For paracetamol without opioid, patients intentionally taking more medication probably did not understand the dangers of excess paracetamol. Only 50% of patients achieve good to excellent headache pain relief at 650 mg, 65% at 975 mg and 75% at 1300 mg.[17] A significant portion of the public perceives paracetamol as a safe medication and will continue to increase their dose until pain is relieved.[8] Many injured patients in this study took more than the recommended dose of single-ingredient paracetamol. Although considered as a preventive measure, there is no evidence that lowering the recommended dose or tablet size will result in fewer injuries, particularly if the total dose is below 650 mg.[8]

In this study, 3755 adult patients were hospitalized, and 3088 were treated each year. The CDC estimates there are approximately 8000 adult, non-suicidal, paracetamol-related, hospitalizations per year.[25] The use of transaminase elevation as the hepatic injury marker adds sensitivity over using acute hepatic failure alone. These markers were more easily followed, more completely recorded and recorded in a standardized fashion in the database.
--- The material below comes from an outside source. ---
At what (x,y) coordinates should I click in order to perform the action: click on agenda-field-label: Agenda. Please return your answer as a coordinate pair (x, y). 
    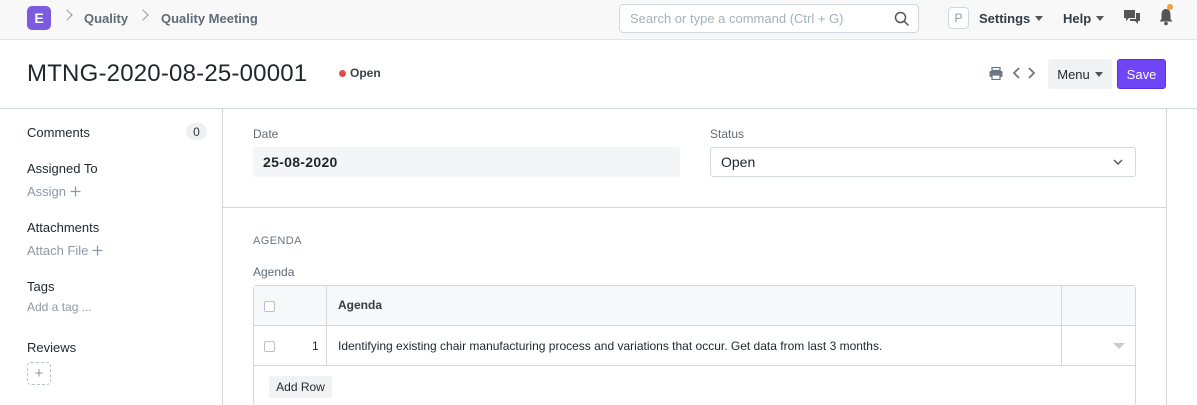
    Looking at the image, I should click on (274, 272).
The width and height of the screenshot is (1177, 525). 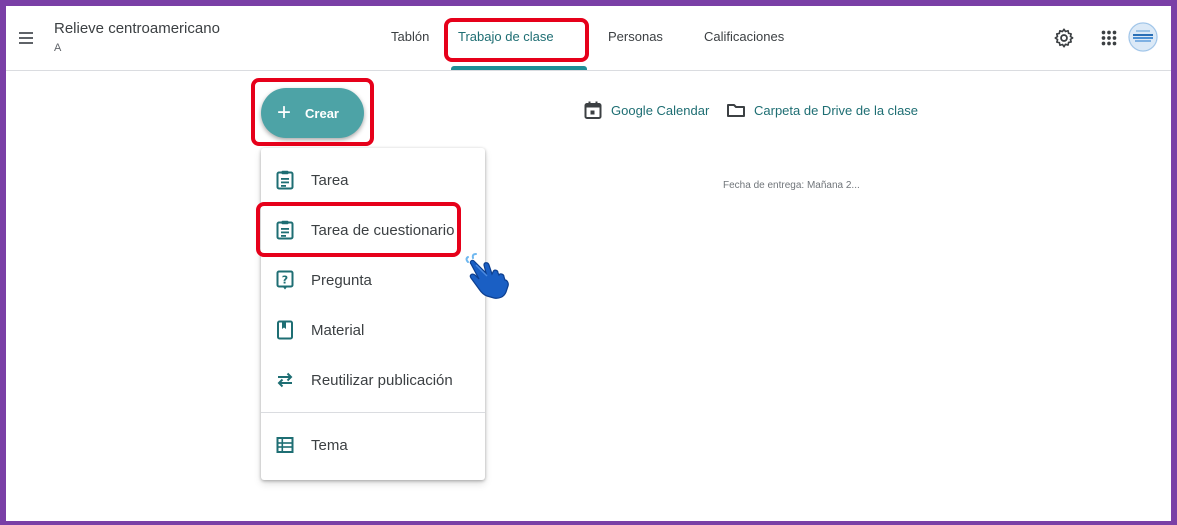 I want to click on folder-icon, so click(x=736, y=110).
Although our screen was sensitive but not specific, our study identified an average of 462 severe injuries, including 58 dead/living patients who had undergone a transplant per year. This closely matches estimates for the entire US from other sources. Estimates from a multi-year, multicentre study of acute liver failure suggest there may be at least 110 acute liver failure cases from non-suicidal paracetamol exposure in the US each year.[6] Another study extrapolated the number to 400 per year.[18] Thus, it is likely that our database includes a large portion of the affected individuals in the US, and is representative.

One limitation of this dataset is the passive nature of data collection. Not all cases may be reported and not all features of every case may be in the database. Some patients with hepatotoxicity may not be identified as such. Reasons for seeking help may lead to differential reporting rates between paracetamol with and without opioid exposures. However, the use of trend analysis over time rather than head-to-head comparison of raw injury rates between paracetamol with and without opioid groups corrects for this difference. There is no reason to believe that case reporting or injury identification increased disproportionately in the paracetamol with opioid group; thus, comparing the rate of increase in cases, treatments and hepatic injuries should be valid, particularly with the use of baselines inside and outside the database.
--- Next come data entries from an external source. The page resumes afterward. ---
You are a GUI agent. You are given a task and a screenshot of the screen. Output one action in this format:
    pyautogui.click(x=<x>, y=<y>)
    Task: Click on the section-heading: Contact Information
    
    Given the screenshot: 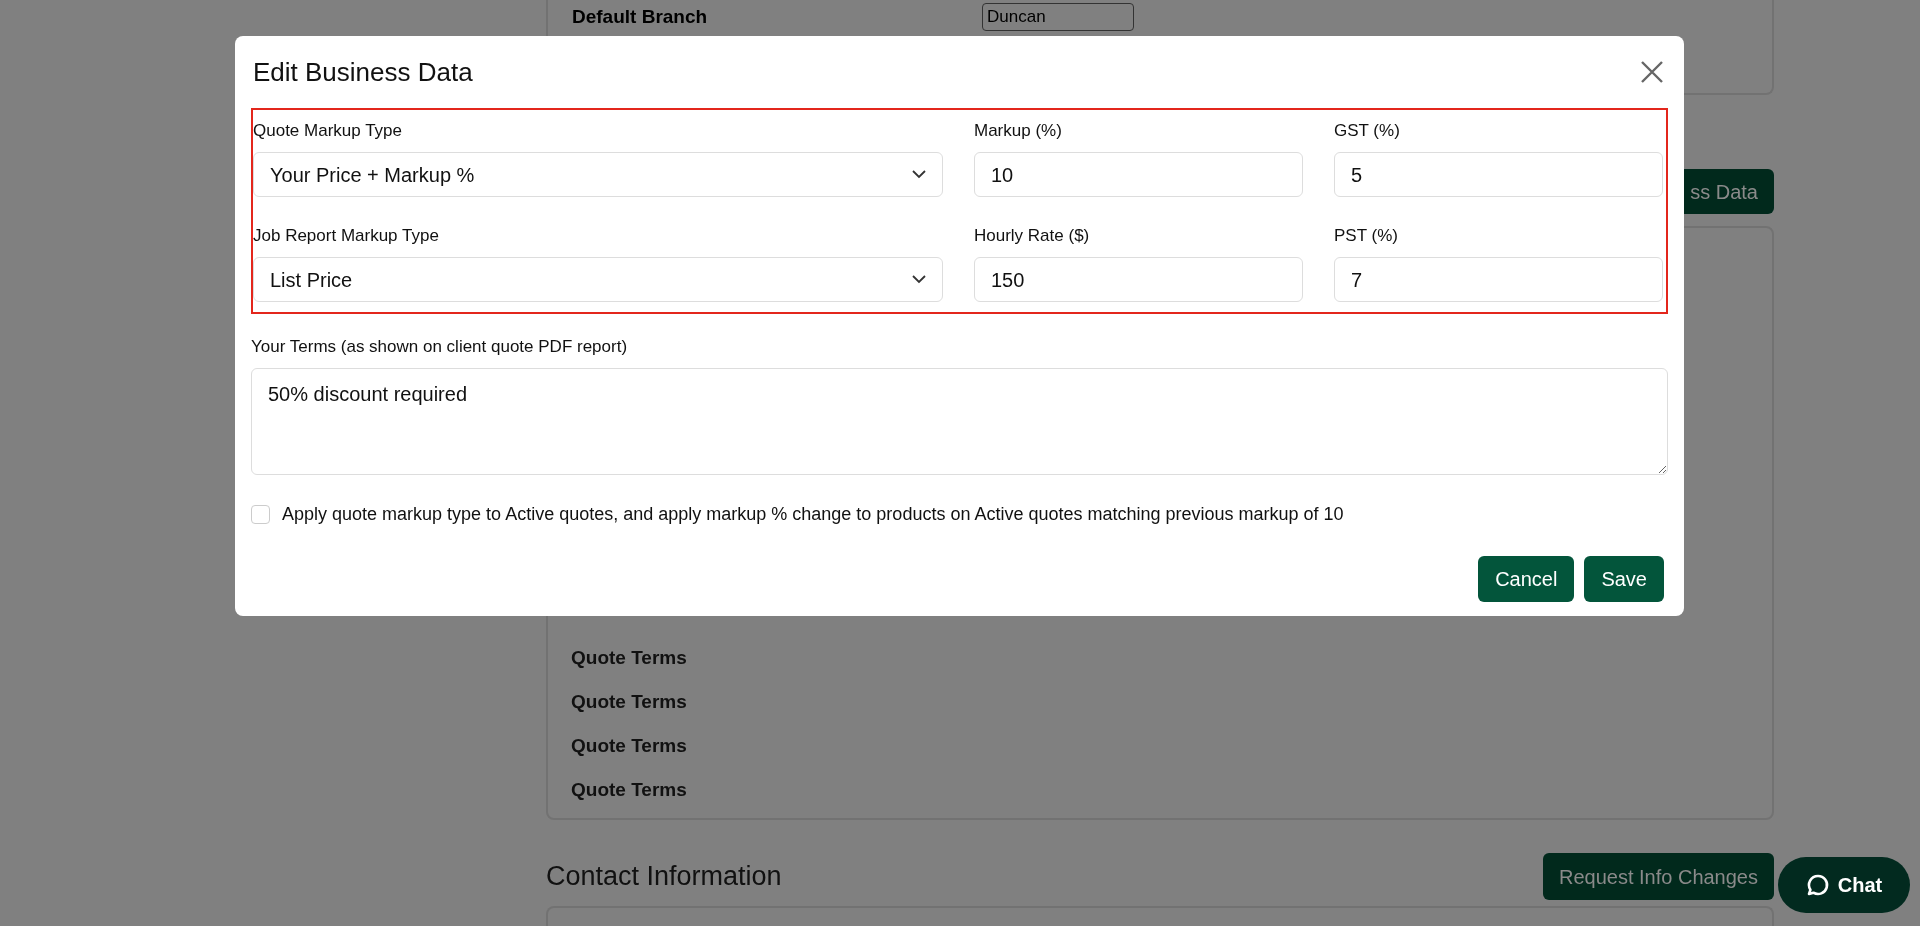 What is the action you would take?
    pyautogui.click(x=664, y=877)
In 10% of the paracetamol without opioid deaths and 25% of paracetamol with opioid deaths, AST or ALT was recorded as <1000 IU/dL. As noted, recording may be incomplete. We would expect underrecording to be uniform; thus, it is possible that some (possibly 15–25%) of the paracetamol with opioid-related deaths were delayed deaths related to hypoxic brain injury with transient or non-fatal hypoxic or paracetamol-related injury. Given the large number of injuries and deaths in both groups, this should not affect the conclusions.

Conclusions

Injury related to paracetamol with opioid use has increased dramatically. Abuse and misuse accounted for most for the injuries. Exposure to multiple products increased the risk. In contrast, paracetamol without opioid product exposure and injury rose more slowly, but still significantly faster than secular trends. Following paracetamol without opioid exposure, injury was almost exclusively the result of single-product overuse, not simultaneous use of more than one paracetamol-containing product. These data support action to address this epidemic, including proposals to address abuse of these products, to remove paracetamol from products with opioids and educating the public on the risk of paracetamol overuse.